# [EXCERPT PROVIDED]
>>>

Thus, people consider efficiently decreasing power consumption without influencing the display quality and the life cycle of an OLED material, and the following method is proposed.

With regard to a time and intensity required for a desired image to be displayed the same as FIG. 2, by utilizing visual persistence and an enough short reaction speed of an OLED, the time T originally required for displaying is divided into a lighting time A1+A2+ . . . and a darkening time B1+B2+ . . . , as shown in FIG. 4. This method may make the perception of human eyes with respect to displayed contents unchanged, but the actual lighting time is reduced, thus power consumption may be decreased.

Though the above method can attain effects of reducing the lighting time and decreasing power consumption, the display quality is still not good, and the resolution of a display device and display images thereof can not be increased.

Thus, there needs a method for displaying a pixel arrangement and a device thereof which are capable of increasing the resolution while decreasing power consumption and increasing the service cycle of products.

SUMMARY

Aiming at problems exiting in the prior art, an object of the present disclosure is to provide a method for displaying a pixel arrangement which is capable of increasing the resolution while decreasing power consumption and increasing the service cycle of products.

Another object of the present disclosure is to provide a device for displaying a pixel arrangement which is capable of increasing the resolution while decreasing power consumption and increasing the service cycle of products.

Yet another object of the present disclosure is to provide an OLED display having the device for displaying the pixel arrangement of the present disclosure.

In order to achieve, in part, the above objects, technical solutions of the present disclosure are given as follows:

A method for displaying a pixel arrangement, wherein the method comprises: step S1: dividing a time taken for displaying a pixel into a first period of time, a darkening period of time and a second period of time, wherein the first period of time and the second period of time are for displaying the pixel, the darkening period of time during which the pixel is not displayed is interposed between the first period of time and the second period of time, and the darkening period of time is less than a preset time; step S2: determining respectively intensities of a first sub pixel of a first pixel and a second sub pixel of a second pixel adjacent to the first pixel in the pixel arrangement during the first period of time, and determining the intensities of the first sub pixel and the second sub pixel during the second period of time such that a virtual pixel is virtualized out between the first pixel and the second pixel; and step S3: displaying the first pixel and the second pixel respectively in accordance with the intensities determined in the step S2 during the first period of time and the second period of time.

A device for displaying a pixel arrangement, comprising: a dividing module, configured to divide a time taken for displaying a pixel into a first period of time, a darkening period of time and a second period of time, wherein the first period of time and the second period of time are for displaying the pixel, the darkening period of time during which the pixel is not displayed is interposed between the first period of time and the second period of time, and the darkening period of time is less than a preset time; a color synthesizing module, configured to determine respectively intensities of a first sub pixel of a first pixel and a second sub pixel of a second pixel adjacent to the first pixel in the pixel arrangement during the first period of time, and determine the intensities of the first sub pixel and the second sub pixel during the second period of time such that a virtual pixel is virtualized out between the first pixel and the second pixel; and a displaying module, configured to display the first pixel and the second pixel respectively in accordance with the determined intensities during the first period of time and the second period of time.

<<<

Records:
>>>

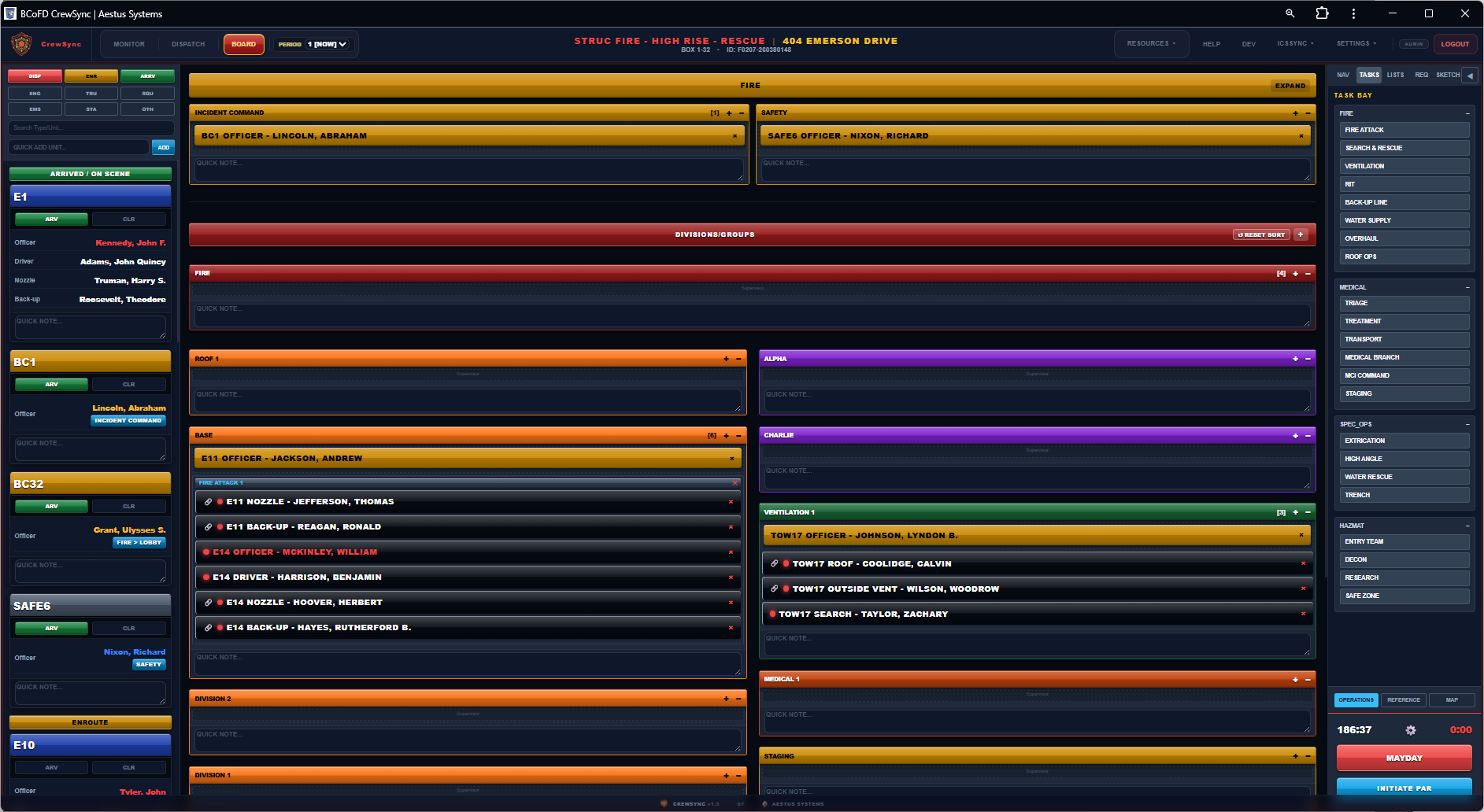Collapse the right panel with the arrow
Image resolution: width=1484 pixels, height=812 pixels.
tap(1470, 76)
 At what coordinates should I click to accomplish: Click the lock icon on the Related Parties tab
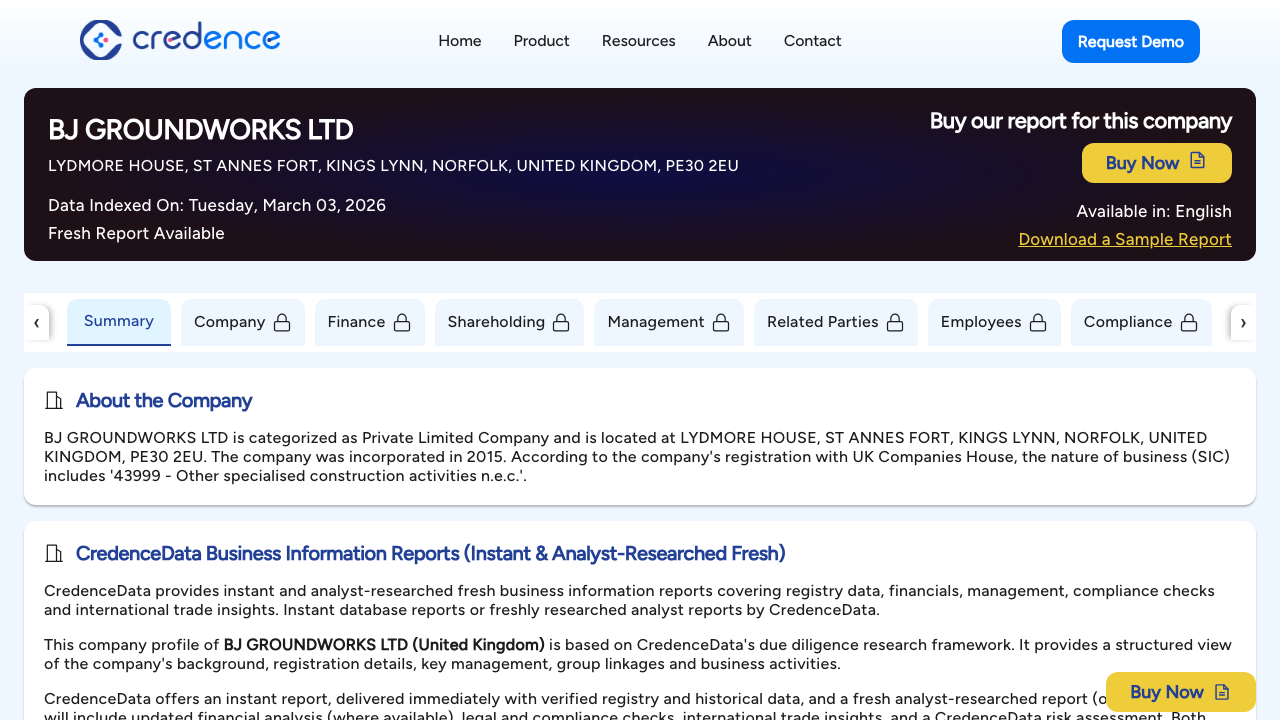coord(897,322)
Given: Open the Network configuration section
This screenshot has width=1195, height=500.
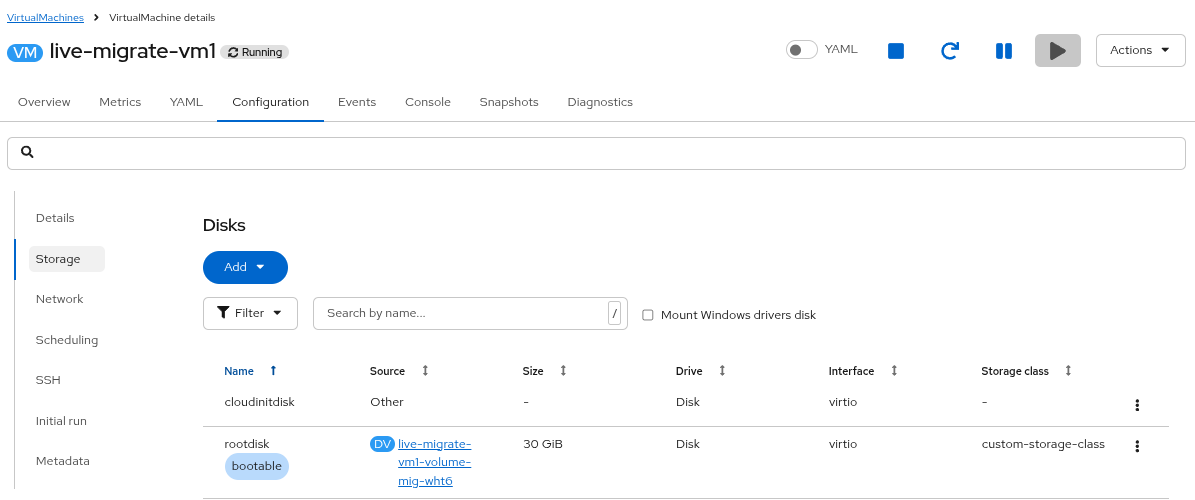Looking at the screenshot, I should click(x=60, y=299).
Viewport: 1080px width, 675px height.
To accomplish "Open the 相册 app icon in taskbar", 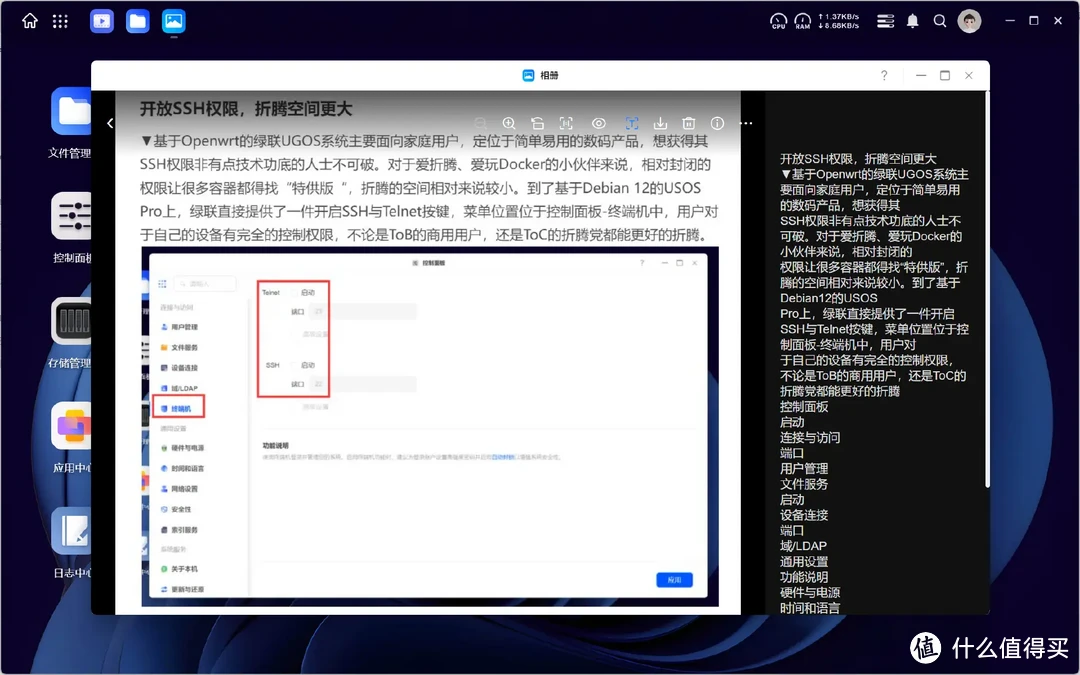I will point(173,21).
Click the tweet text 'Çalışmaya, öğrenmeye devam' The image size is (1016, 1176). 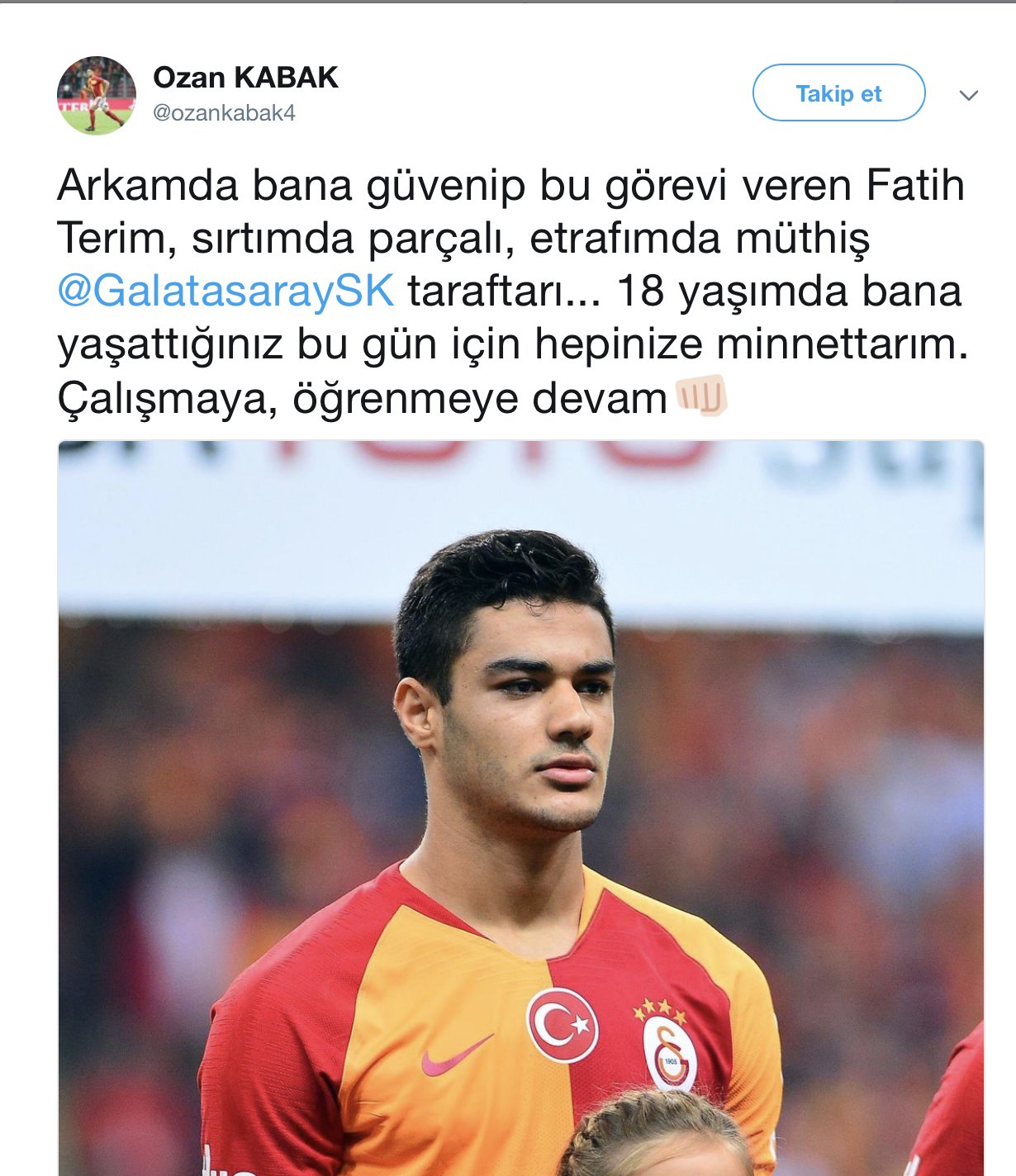pyautogui.click(x=362, y=398)
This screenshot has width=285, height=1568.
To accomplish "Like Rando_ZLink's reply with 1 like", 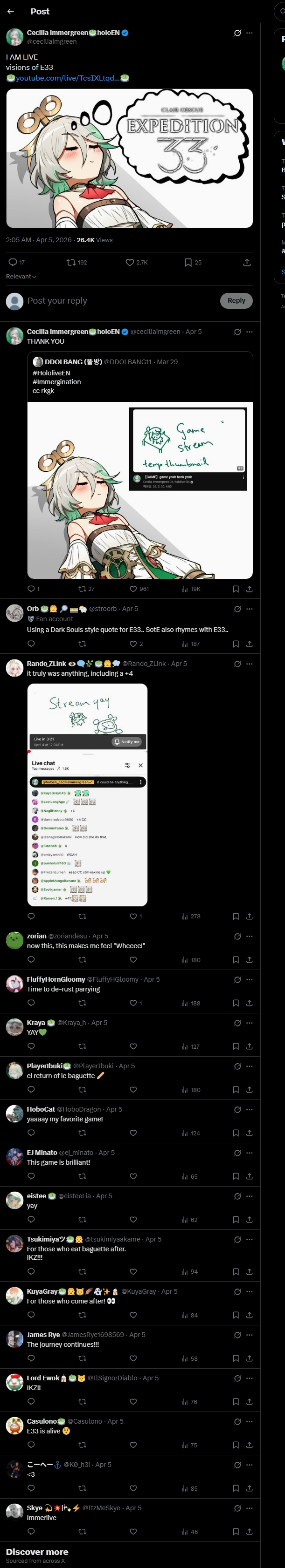I will pyautogui.click(x=135, y=916).
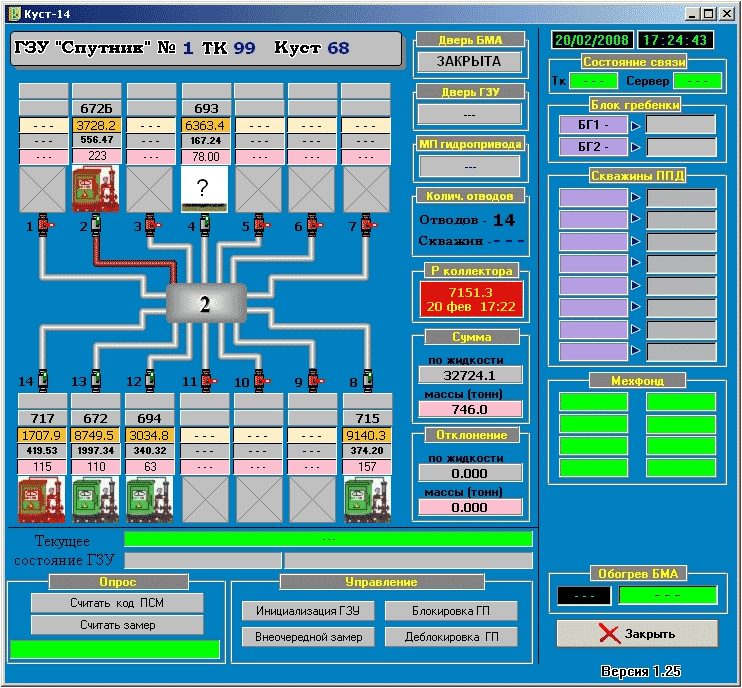Click the first arrow in Скважины ППД list
This screenshot has height=688, width=742.
(x=637, y=198)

<<<

# [WRITTEN EXERCISE A]
In the excerpt on OLED pixel display, what must the darkening period of time be shorter than?
# [WRITTEN EXERCISE B]
Repeat a passage from the excerpt on OLED pixel display, starting at the words "Thus, there needs" and ending after "the present disclosure.".
These records come from a separate source.

# [FULL ANSWER A]
A preset time.

# [FULL ANSWER B]
Thus, there needs a method for displaying a pixel arrangement and a device thereof which are capable of increasing the resolution while decreasing power consumption and increasing the service cycle of products.

SUMMARY

Aiming at problems exiting in the prior art, an object of the present disclosure is to provide a method for displaying a pixel arrangement which is capable of increasing the resolution while decreasing power consumption and increasing the service cycle of products.

Another object of the present disclosure is to provide a device for displaying a pixel arrangement which is capable of increasing the resolution while decreasing power consumption and increasing the service cycle of products.

Yet another object of the present disclosure is to provide an OLED display having the device for displaying the pixel arrangement of the present disclosure.